Le major Houghton pouvait attendre une bonne issue de son voyage ; du moins tout le faisait présager, lorsqu’un accident vint porter un premier coup à ses espérances. Le feu prit à l’une des cases voisines de celle où il logeait, et bientôt la ville tout entière fut en flammes. Son interprète, qui avait déjà fait plusieurs tentatives pour le voler, saisit cette occasion et s’enfuit avec un cheval et trois ânes.

Mais le roi de Woolli continuait à protéger le voyageur et le comblait de cadeaux, précieux non par leur valeur, mais par l’affection dont ils étaient le gage. Ce roi protecteur des Européens avait nom Djata ; bon, humain, intelligent, il aurait voulu que les Anglais construisissent une factorerie dans ses États.

« Le capitaine Littleton, écrivait Houghton à sa femme, a fait, en séjournant ici quatre ans, une fortune considérable ; il possède actuellement plusieurs vaisseaux qui font le commerce sur le fleuve.

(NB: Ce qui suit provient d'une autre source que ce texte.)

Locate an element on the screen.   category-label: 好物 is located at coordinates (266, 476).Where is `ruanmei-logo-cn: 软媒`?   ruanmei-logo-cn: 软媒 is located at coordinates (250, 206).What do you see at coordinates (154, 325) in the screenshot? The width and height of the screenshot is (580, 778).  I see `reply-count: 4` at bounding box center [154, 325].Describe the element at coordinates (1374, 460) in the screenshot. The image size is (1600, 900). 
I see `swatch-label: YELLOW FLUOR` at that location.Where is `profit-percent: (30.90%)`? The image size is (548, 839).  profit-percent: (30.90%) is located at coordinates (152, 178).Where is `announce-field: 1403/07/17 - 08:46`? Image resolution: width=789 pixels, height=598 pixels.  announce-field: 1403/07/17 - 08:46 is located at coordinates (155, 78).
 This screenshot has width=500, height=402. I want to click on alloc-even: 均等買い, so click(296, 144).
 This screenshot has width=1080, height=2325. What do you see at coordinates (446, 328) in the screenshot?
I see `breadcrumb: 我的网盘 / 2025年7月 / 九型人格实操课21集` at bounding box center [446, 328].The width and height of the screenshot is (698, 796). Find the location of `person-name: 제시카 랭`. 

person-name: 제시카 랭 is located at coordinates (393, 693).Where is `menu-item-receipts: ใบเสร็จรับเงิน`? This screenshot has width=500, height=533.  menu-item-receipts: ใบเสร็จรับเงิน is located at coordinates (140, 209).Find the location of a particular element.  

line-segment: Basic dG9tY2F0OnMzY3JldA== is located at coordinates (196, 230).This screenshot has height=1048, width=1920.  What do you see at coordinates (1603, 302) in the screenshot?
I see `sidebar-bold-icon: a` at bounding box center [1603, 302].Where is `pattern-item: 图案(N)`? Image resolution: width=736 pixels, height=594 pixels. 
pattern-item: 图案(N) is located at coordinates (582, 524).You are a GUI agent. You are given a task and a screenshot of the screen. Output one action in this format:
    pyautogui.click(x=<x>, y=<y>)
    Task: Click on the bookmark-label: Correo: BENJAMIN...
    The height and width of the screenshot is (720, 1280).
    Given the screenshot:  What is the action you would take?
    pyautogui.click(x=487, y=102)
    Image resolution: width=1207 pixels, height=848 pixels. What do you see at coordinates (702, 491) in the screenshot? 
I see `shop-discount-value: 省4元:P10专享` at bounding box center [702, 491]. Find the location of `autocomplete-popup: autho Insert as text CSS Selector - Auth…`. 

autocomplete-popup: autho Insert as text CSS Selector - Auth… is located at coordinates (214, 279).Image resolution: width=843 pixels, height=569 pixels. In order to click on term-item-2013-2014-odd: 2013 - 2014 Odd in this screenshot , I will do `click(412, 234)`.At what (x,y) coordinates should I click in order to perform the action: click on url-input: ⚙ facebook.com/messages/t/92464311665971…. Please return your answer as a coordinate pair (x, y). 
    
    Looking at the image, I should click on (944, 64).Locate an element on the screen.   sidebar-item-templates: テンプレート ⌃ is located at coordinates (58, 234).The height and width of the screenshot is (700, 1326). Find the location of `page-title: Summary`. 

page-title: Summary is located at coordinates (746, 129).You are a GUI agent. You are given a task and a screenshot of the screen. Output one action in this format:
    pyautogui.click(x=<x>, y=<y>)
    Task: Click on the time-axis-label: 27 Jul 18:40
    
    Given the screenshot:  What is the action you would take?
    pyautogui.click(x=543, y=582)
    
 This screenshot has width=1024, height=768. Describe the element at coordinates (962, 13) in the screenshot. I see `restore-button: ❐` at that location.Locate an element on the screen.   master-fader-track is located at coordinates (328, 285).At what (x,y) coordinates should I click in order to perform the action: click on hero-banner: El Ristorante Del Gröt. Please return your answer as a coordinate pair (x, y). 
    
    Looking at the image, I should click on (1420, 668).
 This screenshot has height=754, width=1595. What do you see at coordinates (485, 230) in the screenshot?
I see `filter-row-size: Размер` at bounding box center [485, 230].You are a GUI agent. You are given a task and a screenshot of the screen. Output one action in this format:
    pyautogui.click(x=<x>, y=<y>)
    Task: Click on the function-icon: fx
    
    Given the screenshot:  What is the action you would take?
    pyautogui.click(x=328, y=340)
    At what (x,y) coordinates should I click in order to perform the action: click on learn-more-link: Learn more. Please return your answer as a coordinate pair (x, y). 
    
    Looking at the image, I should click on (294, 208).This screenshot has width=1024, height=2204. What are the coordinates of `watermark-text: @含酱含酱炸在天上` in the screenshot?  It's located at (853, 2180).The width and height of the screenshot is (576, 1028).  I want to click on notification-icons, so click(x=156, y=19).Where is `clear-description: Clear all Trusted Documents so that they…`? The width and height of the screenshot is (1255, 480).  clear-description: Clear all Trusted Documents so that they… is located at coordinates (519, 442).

On se procure ici, en tout temps, et pour des babioles de peu de valeur, de l’or, de l’ivoire, de la cire, des esclaves, et il est facile de gagner huit capitaux pour un. La volaille, les brebis, les œufs, le beurre, le lait, le miel, le poisson s’y trouvent en une abondance extrême, et, avec dix livres sterling, on y entretiendrait, dans l’aisance, une famille nombreuse. Le sol est sec, l’air très sain, et le roi de Woolli m’a dit qu’il n’était jamais mort un seul blanc à Fatatenda. »

Houghton parvint ensuite sur la Falémé, jusqu’à Cacullo, le Cacoulou de la carte de d’Anville, et se procura, dans le Bambouk, quelques renseignements sur le Djoliba, fleuve qui coule dans l’intérieur du Soudan. Sa direction est d’abord du sud au nord jusqu’à Djenné, puis de l’ouest à l’est jusqu’à Tombouctou, informations qui devaient être bientôt confirmées par Mungo-Park.